Kararı davacı temyiz etmiştir.
1-Dosyadaki yazılara, toplanan delillerle kararın dayandığı kanuni gerektirici sebeplere göre, davacının aşağıdaki bendin kapsamı dışında kalan temyiz itirazları yerinde değildir.

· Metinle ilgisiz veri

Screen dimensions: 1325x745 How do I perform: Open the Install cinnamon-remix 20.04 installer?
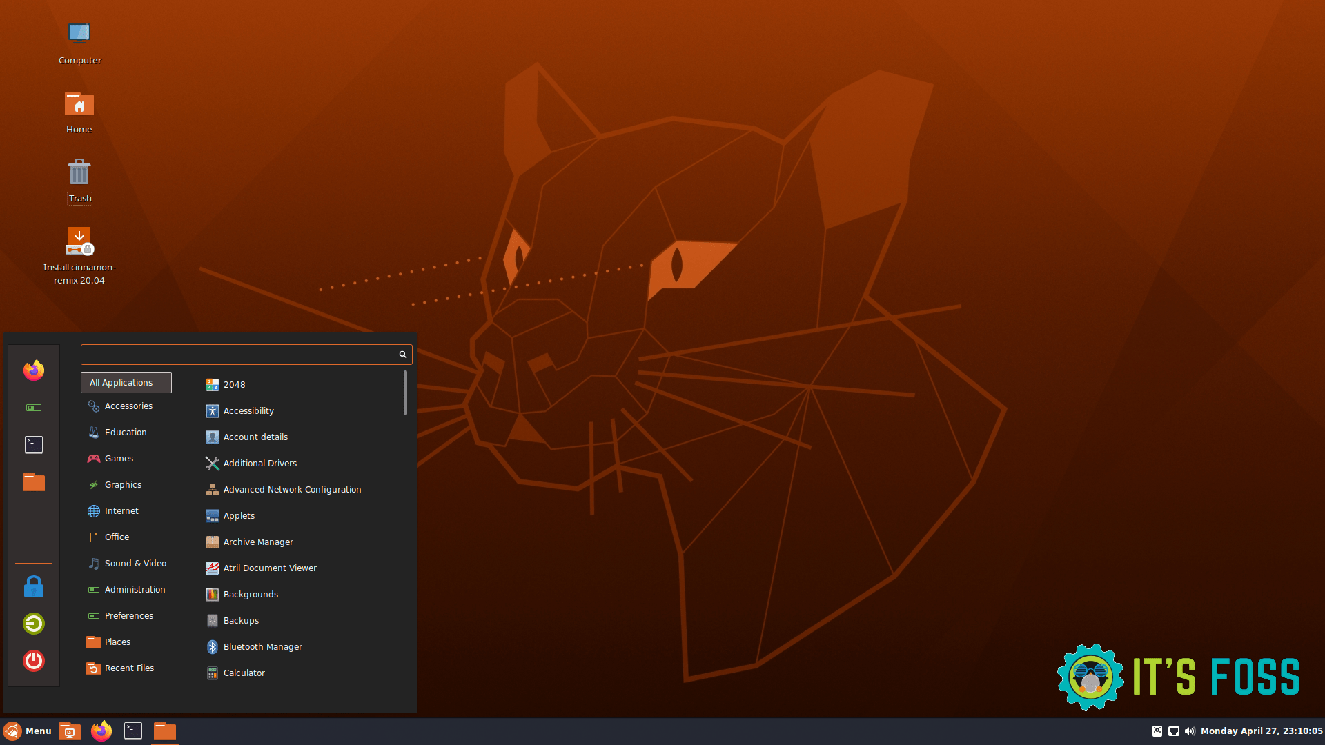(79, 241)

2-Taraflar arasında uyuşmazlık davacının iş sözleşmesinin feshinin haklı sebebe dayanıp dayanmadığı noktasındadır. Davacı iş sözleşmesinin haksız olarak 14.03.2012 tarihinde feshedildiğini beyan etmiştir. Davalı taraf ise davacının iş sözleşmesinin haklı sebeple feshedildiğini belirtmiştir. Davalı şahitlerinden birtanesi davacının iş kuracağından dolayı işten ayrıldığını duyduğunu beyan ederken, diğer davalı şahidi davacının maaşına zam istediğini, işveren tarafından zammın daha sonra verileceğinin söylenmesi üzerine işten kendisinin ayrıldığını beyan ettiği anlaşılmaktadır. Davalı şahit beyanları çelişkilidir. Davacı şahitlerinden feshe ilişkin görgüye dayalı bilgisi olan davacı şahidi davacı ile işyeri sahibinin tartıştıklarını gördüğünü ve bundan sonra davacının işine son verildiğini beyan etmiştir. Dosyada davacının iş sözleşmesinin feshedildiğini belirten 14.03.2012 tarihli ihtarnamesi bulunmaktadır. Davacının kendisini işten çıkarttığını bildirdiği D. S.’ın davacı ve davalı şahit beyanlarına göre işyeri sahibinin oğlu olduğu ve fabrikanın yönetimi ile ilgili işlemleri yaptığı anlaşılmaktadır. Tüm dosya kapsamındaki bilgi ve belgeler ile şahit beyanları hep birlikte değerlendirildiğinde davacının iş sözleşmesinin işveren tarafından feshedildiği anlaşılmakta olup feshin haklı sebebe dayandığı ispatlanamamıştır. Hal böyle olunca mahkemece bu gerekçe ile davacının kıdem ve ihbar tazminatlarının kabulüne karar verilmesi gerekli iken yazılı gerekçe ile reddine karar verilmesi hatalı olup bozmayı gerektirmiştir.
SONUÇ: Hükmün yukarıda açıklanan sebeplerle BOZULMASINA, peşin alınan temyiz harcının istek olması halinde ilgiliye iadesine, 03.12.2014 tarihinde oybirliği ile karar verildi.